🤖 AI Summary
This work addresses geometric inconsistency and metric drift in monocular SLAM caused by viewpoint dependency and sensor noise by introducing a novel approach that integrates a feedforward geometric foundation model with a global 3D Gaussian splatting representation. The method stabilizes scene geometry through an expectation-maximization framework and achieves robust monocular pose estimation by incorporating iterative closest point (ICP) alignment. Furthermore, it parameterizes multimodal features directly on the Gaussian splatting map, enabling downstream tasks such as in-place open-set segmentation. Experimental evaluations on the 7-Scenes, TUM RGB-D, and Replica datasets demonstrate that the proposed approach consistently outperforms recent baselines in both geometric consistency and localization accuracy.
📝 Abstract
Feed-forward geometric foundation models can infer dense point clouds and camera motion directly from RGB streams, providing priors for monocular SLAM. However, their predictions are often view-dependent and noisy: geometry can vary across viewpoints and under image transformations, and local metric properties may drift between frames.
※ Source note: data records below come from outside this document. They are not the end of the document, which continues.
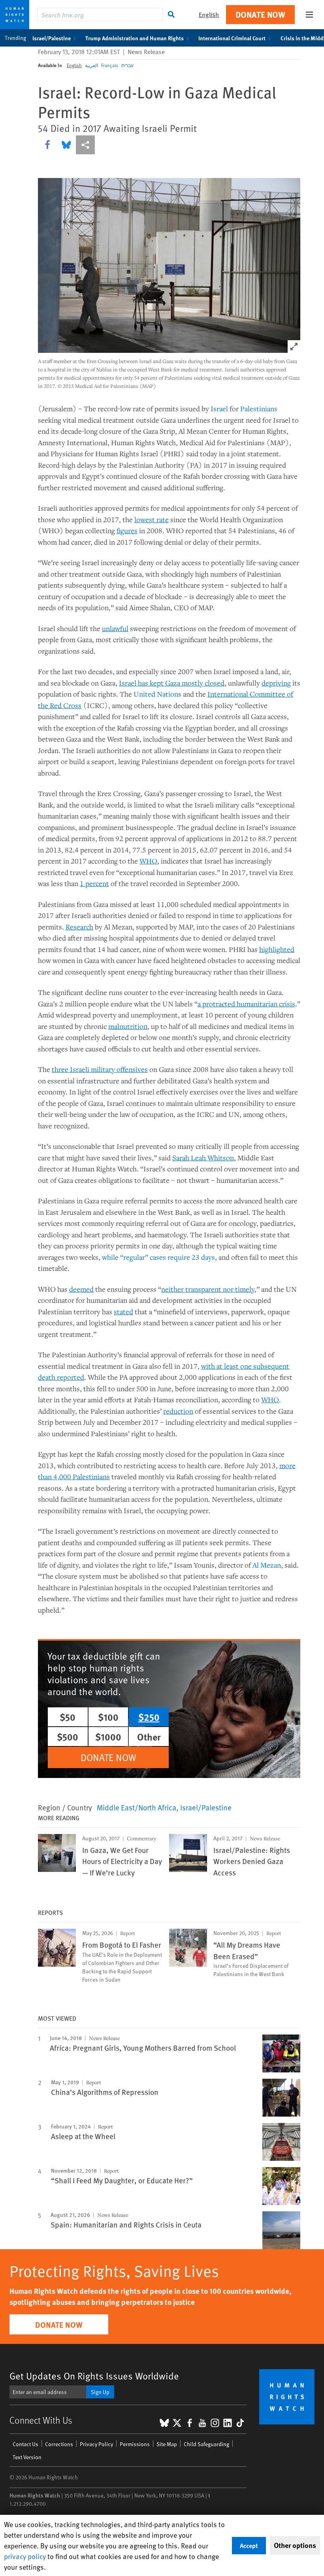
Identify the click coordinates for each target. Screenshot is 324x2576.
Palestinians (258, 408)
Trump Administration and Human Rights (134, 38)
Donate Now (260, 14)
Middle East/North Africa (136, 1807)
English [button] (209, 14)
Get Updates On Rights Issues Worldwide (94, 2375)
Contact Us (25, 2444)
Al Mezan (266, 1565)
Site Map (166, 2444)
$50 (67, 1717)
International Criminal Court (232, 38)
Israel (219, 408)
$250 (149, 1717)
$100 (108, 1717)
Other (149, 1736)
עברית (127, 65)
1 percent (94, 883)
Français (109, 65)
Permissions (135, 2444)
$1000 (108, 1736)
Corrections (59, 2444)
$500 (67, 1736)
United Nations (157, 694)
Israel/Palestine (51, 38)
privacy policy (25, 2556)
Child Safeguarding (206, 2444)
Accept (249, 2545)
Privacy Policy (96, 2444)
We present MonoEM-GS, a monocular mapping pipeline that integrates such geometric predictions into a global Gaussian Splatting representation while explicitly addressing these inconsistencies. MonoEM-GS couples Gaussian Splatting with an Expectation--Maximization formulation to stabilize geometry, and employs ICP-based alignment for monocular pose estimation. Beyond geometry, MonoEM-GS parameterizes Gaussians with multi-modal features, enabling in-place open-set segmentation and other downstream queries directly on the reconstructed map. We evaluate MonoEM-GS on 7-Scenes, TUM RGB-D and Replica, and compare against recent baselines.